### TRY IT
Write the records out again, keeping each line exactly as it is.

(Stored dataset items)
Segment Open

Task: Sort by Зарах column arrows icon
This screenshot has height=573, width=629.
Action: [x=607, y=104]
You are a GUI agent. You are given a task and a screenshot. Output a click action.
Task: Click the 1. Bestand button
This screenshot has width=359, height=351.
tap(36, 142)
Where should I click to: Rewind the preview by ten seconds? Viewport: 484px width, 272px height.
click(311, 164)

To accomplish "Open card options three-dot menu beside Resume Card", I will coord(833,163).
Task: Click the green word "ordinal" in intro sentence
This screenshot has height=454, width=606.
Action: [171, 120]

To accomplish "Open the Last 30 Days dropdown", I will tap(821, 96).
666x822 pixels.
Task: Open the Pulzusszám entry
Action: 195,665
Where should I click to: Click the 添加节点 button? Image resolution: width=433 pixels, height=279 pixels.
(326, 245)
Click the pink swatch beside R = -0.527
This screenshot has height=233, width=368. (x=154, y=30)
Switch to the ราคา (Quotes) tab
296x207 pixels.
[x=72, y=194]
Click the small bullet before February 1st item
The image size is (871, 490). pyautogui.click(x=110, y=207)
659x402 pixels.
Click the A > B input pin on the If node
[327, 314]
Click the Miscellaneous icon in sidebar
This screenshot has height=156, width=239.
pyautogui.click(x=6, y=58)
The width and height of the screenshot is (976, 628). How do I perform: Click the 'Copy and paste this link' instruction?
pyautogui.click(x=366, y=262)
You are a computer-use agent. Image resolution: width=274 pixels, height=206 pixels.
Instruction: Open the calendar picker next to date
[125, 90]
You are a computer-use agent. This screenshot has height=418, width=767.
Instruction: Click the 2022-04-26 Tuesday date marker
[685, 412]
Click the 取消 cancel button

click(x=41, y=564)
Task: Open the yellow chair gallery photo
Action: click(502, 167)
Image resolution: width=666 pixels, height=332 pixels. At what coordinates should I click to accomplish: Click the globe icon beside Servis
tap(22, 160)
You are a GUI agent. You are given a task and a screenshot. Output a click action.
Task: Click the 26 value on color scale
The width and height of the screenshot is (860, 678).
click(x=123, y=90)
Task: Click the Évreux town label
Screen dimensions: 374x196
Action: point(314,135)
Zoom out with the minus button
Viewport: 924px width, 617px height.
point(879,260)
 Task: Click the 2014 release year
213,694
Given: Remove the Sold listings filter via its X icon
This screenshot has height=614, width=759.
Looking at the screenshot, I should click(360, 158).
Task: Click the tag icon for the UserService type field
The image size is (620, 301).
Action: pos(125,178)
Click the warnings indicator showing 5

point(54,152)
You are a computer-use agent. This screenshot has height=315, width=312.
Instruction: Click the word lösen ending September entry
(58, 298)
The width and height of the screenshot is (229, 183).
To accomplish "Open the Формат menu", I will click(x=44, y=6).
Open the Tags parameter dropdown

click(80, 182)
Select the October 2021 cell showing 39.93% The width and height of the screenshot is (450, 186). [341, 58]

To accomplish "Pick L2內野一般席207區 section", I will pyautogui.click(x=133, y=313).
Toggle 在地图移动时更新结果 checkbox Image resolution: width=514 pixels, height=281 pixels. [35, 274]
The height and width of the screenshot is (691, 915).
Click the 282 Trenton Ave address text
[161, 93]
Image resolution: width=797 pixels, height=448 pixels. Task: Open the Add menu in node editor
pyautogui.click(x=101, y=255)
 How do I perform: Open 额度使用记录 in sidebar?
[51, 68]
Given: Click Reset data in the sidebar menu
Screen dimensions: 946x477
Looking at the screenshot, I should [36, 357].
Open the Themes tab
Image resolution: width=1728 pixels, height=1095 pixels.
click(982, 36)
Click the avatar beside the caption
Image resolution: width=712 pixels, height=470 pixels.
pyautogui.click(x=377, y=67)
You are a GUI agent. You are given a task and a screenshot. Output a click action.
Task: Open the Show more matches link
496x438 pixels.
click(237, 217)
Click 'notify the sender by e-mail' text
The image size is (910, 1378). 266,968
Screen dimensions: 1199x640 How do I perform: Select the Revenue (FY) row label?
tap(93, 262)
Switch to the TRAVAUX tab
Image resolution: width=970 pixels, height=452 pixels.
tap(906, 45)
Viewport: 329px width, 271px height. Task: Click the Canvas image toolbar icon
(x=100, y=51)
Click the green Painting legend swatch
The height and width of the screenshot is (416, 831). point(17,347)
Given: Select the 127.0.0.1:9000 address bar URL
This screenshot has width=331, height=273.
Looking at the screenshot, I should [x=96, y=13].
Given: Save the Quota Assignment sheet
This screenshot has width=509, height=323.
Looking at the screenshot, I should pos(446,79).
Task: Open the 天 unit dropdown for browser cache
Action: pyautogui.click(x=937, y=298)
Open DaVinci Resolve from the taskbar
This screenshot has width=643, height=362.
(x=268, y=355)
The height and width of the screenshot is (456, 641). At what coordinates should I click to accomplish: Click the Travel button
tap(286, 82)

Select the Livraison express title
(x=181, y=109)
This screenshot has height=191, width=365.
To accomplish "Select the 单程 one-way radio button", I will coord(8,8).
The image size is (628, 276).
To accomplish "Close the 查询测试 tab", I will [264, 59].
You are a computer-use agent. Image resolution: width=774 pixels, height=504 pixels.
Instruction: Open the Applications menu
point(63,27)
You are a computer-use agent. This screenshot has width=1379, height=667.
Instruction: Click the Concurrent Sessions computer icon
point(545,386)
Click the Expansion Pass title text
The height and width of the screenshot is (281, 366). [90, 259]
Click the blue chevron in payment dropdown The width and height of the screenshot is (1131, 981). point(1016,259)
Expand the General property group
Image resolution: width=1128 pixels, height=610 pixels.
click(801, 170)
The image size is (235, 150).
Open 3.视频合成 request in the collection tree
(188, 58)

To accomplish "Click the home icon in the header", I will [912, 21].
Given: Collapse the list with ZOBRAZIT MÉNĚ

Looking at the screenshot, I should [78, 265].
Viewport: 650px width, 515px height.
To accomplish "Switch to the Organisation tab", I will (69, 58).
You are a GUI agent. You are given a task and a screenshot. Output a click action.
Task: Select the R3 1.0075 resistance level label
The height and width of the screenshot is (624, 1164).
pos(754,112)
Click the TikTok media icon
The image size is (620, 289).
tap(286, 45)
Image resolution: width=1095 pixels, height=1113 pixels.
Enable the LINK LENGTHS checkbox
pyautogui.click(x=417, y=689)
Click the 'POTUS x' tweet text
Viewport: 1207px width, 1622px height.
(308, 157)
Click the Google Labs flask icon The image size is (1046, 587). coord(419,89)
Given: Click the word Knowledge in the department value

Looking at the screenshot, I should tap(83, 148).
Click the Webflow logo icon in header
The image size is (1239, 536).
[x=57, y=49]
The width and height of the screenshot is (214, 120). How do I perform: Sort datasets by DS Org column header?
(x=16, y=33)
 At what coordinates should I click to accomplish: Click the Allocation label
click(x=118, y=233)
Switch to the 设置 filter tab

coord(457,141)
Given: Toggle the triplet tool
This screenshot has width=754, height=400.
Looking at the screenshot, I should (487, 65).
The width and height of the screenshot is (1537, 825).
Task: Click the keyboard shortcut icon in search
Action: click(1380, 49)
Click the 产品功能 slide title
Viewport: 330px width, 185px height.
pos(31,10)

Segment Closed

### RESPONSE
Task: Sort by Зарах column arrows icon
This screenshot has height=573, width=629.
Action: [x=607, y=104]
You are a GUI agent. You are given a task and a screenshot. Output a click action.
Task: Click the 1. Bestand button
This screenshot has width=359, height=351.
tap(36, 142)
Where should I click to: Rewind the preview by ten seconds? Viewport: 484px width, 272px height.
click(311, 164)

To accomplish "Open card options three-dot menu beside Resume Card", I will coord(833,163).
Task: Click the green word "ordinal" in intro sentence
This screenshot has height=454, width=606.
Action: [171, 120]

To accomplish "Open the Last 30 Days dropdown", I will tap(821, 96).
666x822 pixels.
Task: Open the Pulzusszám entry
Action: 195,665
Where should I click to: Click the 添加节点 button? Image resolution: width=433 pixels, height=279 pixels.
(326, 245)
Click the pink swatch beside R = -0.527
This screenshot has height=233, width=368. (x=154, y=30)
Switch to the ราคา (Quotes) tab
296x207 pixels.
[x=72, y=194]
Click the small bullet before February 1st item
The image size is (871, 490). pyautogui.click(x=110, y=207)
659x402 pixels.
Click the A > B input pin on the If node
[327, 314]
Click the Miscellaneous icon in sidebar
This screenshot has height=156, width=239.
pyautogui.click(x=6, y=58)
The width and height of the screenshot is (976, 628). How do I perform: Click the 'Copy and paste this link' instruction?
pyautogui.click(x=366, y=262)
You are a computer-use agent. Image resolution: width=274 pixels, height=206 pixels.
Instruction: Open the calendar picker next to date
[125, 90]
You are a computer-use agent. This screenshot has height=418, width=767.
Instruction: Click the 2022-04-26 Tuesday date marker
[685, 412]
Click the 取消 cancel button

click(x=41, y=564)
Task: Open the yellow chair gallery photo
Action: click(502, 167)
Image resolution: width=666 pixels, height=332 pixels. At what coordinates should I click to accomplish: Click the globe icon beside Servis
tap(22, 160)
You are a GUI agent. You are given a task and a screenshot. Output a click action.
Task: Click the 26 value on color scale
The width and height of the screenshot is (860, 678).
click(x=123, y=90)
Task: Click the Évreux town label
Screen dimensions: 374x196
Action: point(314,135)
Zoom out with the minus button
Viewport: 924px width, 617px height.
point(879,260)
 Task: Click the 2014 release year
213,694
Given: Remove the Sold listings filter via its X icon
This screenshot has height=614, width=759.
Looking at the screenshot, I should click(360, 158).
Task: Click the tag icon for the UserService type field
The image size is (620, 301).
Action: pos(125,178)
Click the warnings indicator showing 5

point(54,152)
You are a computer-use agent. This screenshot has height=315, width=312.
Instruction: Click the word lösen ending September entry
(58, 298)
The width and height of the screenshot is (229, 183).
To accomplish "Open the Формат menu", I will click(x=44, y=6).
Open the Tags parameter dropdown

click(80, 182)
Select the October 2021 cell showing 39.93% The width and height of the screenshot is (450, 186). [341, 58]

To accomplish "Pick L2內野一般席207區 section", I will pyautogui.click(x=133, y=313).
Toggle 在地图移动时更新结果 checkbox Image resolution: width=514 pixels, height=281 pixels. [35, 274]
The height and width of the screenshot is (691, 915).
Click the 282 Trenton Ave address text
[161, 93]
Image resolution: width=797 pixels, height=448 pixels. Task: Open the Add menu in node editor
pyautogui.click(x=101, y=255)
 How do I perform: Open 额度使用记录 in sidebar?
[51, 68]
Given: Click Reset data in the sidebar menu
Screen dimensions: 946x477
Looking at the screenshot, I should [36, 357].
Open the Themes tab
Image resolution: width=1728 pixels, height=1095 pixels.
click(982, 36)
Click the avatar beside the caption
Image resolution: width=712 pixels, height=470 pixels.
pyautogui.click(x=377, y=67)
You are a GUI agent. You are given a task and a screenshot. Output a click action.
Task: Open the Show more matches link
496x438 pixels.
click(237, 217)
Click 'notify the sender by e-mail' text
The image size is (910, 1378). 266,968
Screen dimensions: 1199x640 How do I perform: Select the Revenue (FY) row label?
tap(93, 262)
Switch to the TRAVAUX tab
Image resolution: width=970 pixels, height=452 pixels.
tap(906, 45)
Viewport: 329px width, 271px height. Task: Click the Canvas image toolbar icon
(x=100, y=51)
Click the green Painting legend swatch
The height and width of the screenshot is (416, 831). point(17,347)
Given: Select the 127.0.0.1:9000 address bar URL
This screenshot has width=331, height=273.
Looking at the screenshot, I should [x=96, y=13].
Given: Save the Quota Assignment sheet
This screenshot has width=509, height=323.
Looking at the screenshot, I should pos(446,79).
Task: Open the 天 unit dropdown for browser cache
Action: pyautogui.click(x=937, y=298)
Open DaVinci Resolve from the taskbar
This screenshot has width=643, height=362.
(x=268, y=355)
The height and width of the screenshot is (456, 641). At what coordinates should I click to accomplish: Click the Travel button
tap(286, 82)

Select the Livraison express title
(x=181, y=109)
This screenshot has height=191, width=365.
To accomplish "Select the 单程 one-way radio button", I will coord(8,8).
The image size is (628, 276).
To accomplish "Close the 查询测试 tab", I will [264, 59].
You are a computer-use agent. Image resolution: width=774 pixels, height=504 pixels.
Instruction: Open the Applications menu
point(63,27)
You are a computer-use agent. This screenshot has width=1379, height=667.
Instruction: Click the Concurrent Sessions computer icon
point(545,386)
Click the Expansion Pass title text
The height and width of the screenshot is (281, 366). [90, 259]
Click the blue chevron in payment dropdown The width and height of the screenshot is (1131, 981). point(1016,259)
Expand the General property group
Image resolution: width=1128 pixels, height=610 pixels.
click(801, 170)
The image size is (235, 150).
Open 3.视频合成 request in the collection tree
(188, 58)

To accomplish "Click the home icon in the header", I will [912, 21].
Given: Collapse the list with ZOBRAZIT MÉNĚ

Looking at the screenshot, I should [78, 265].
Viewport: 650px width, 515px height.
To accomplish "Switch to the Organisation tab", I will (69, 58).
You are a GUI agent. You are given a task and a screenshot. Output a click action.
Task: Select the R3 1.0075 resistance level label
The height and width of the screenshot is (624, 1164).
pos(754,112)
Click the TikTok media icon
The image size is (620, 289).
tap(286, 45)
Image resolution: width=1095 pixels, height=1113 pixels.
Enable the LINK LENGTHS checkbox
pyautogui.click(x=417, y=689)
Click the 'POTUS x' tweet text
Viewport: 1207px width, 1622px height.
(308, 157)
Click the Google Labs flask icon The image size is (1046, 587). coord(419,89)
Given: Click the word Knowledge in the department value

Looking at the screenshot, I should tap(83, 148).
Click the Webflow logo icon in header
The image size is (1239, 536).
[x=57, y=49]
The width and height of the screenshot is (214, 120). How do I perform: Sort datasets by DS Org column header?
(x=16, y=33)
 At what coordinates should I click to accomplish: Click the Allocation label
click(x=118, y=233)
Switch to the 设置 filter tab

coord(457,141)
Given: Toggle the triplet tool
This screenshot has width=754, height=400.
Looking at the screenshot, I should (487, 65).
The width and height of the screenshot is (1537, 825).
Task: Click the keyboard shortcut icon in search
Action: click(1380, 49)
Click the 产品功能 slide title
Viewport: 330px width, 185px height.
pos(31,10)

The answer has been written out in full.